最新のAGA治療のガイドラインによると「フィナステリド」は、AGA治療に強く勧められています。
フィナステリドは二型の5α還元酵素の働きを阻害する
AGAの治療薬の主なターゲットは、この2型の5α還元酵素です。
フィナステリドはテストステロンと非常に似ている形をしてるので、二型5α還元酵素に対してテストステロンの代わりに作用をするんです。
テストステロンはDHTになりますが、当然フィナステリドはDHTになりません。
そのためテストステロンがDHTに変換されるのを阻害しています。
フィナステリドは本当に効くの?
フィナステリドの作用は理解いただけたと思いますが、本当に効くのでしょうか?
AGAの診察のガイドラインを見てみましょう。
このガイドラインは医師が治療にあたるための「教科書」みたいなものです。
自分の治療法が本当にエビデンスがあるのか?わからないと患者さんにもおすすめできません。
このガイドラインによると以下のような記載があります。
AGAガイドラインの記載
フィナステリド(1 mg/日、0.2 mg/日)を用いた414 名の「日本人」男性被験者を対象とした観察期間48 週間のランダム化比較試験において、頭頂部の写真撮影による効果判定では、1 mg/日では58%が軽度改善以上の効果があり、0.2 mg/日では54%が軽度改善以上の効果が、引き続き1 mg/日投与を継続した非ランダム化比較試験では、2年間および3年間の内服継続により、軽度改善以上の効果が各々68%および78%の症例で得られ、その率は増加傾向を示した。
このように1年単位でも効果が出ることがわかっています。
また以下のような記載もあります。
男性型脱毛症に対するフィナステリド内服の発毛効果に関して,高い水準の根拠があるので,内服療法を行うよう強く勧める。

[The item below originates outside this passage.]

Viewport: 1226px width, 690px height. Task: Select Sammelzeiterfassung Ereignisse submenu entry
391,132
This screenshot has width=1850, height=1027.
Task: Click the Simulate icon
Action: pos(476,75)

他方,女性型脱毛症には内服療法を行うべきではない.
このように最新のAGAの治療ガイドラインでは、フィナステリドの利用を勧められています。
AGA治療の効果は、なかなか自分では気づきにくいこともあります。
しかし第三者から見ると大きな改善がみられていることが、ガイドラインを読んでみるとわかります。
フィナステリドは体に悪い?服用の仕方を説明
このようにフィナステリドは、男性型の薄毛治療には効果があることが臨床研究で示唆されています。
一方で女性型の薄毛治療には効果がありません。特に妊婦・授乳中の女性には服用をおすすめできません。

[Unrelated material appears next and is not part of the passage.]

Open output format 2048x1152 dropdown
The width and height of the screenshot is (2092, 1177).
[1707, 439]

フィナステリドはテストステロンを、強力な男性ホルモンであるDHTに変換させることを阻害しています。
女性の薄毛にはDHTは関わりはありません。
実際に海外の研究では、閉経後の女性に対して薄毛の治療効果があるか?を試験したところ、効果がないことがわかっています。
加えて妊婦が男の子の赤ちゃんを妊娠した際、フィナステリドを服用していると男児の外性器に異常をきたす恐れがあります。
ですのでフィナステリドは男性型の治療のみで使うようにしましょう。
フィナステリドの服用の仕方
フィナステリドは飲み薬です。
研究では1日0.2mgと1mgの2パターンで試験をしていますが、双方に大きな違いが出ていません。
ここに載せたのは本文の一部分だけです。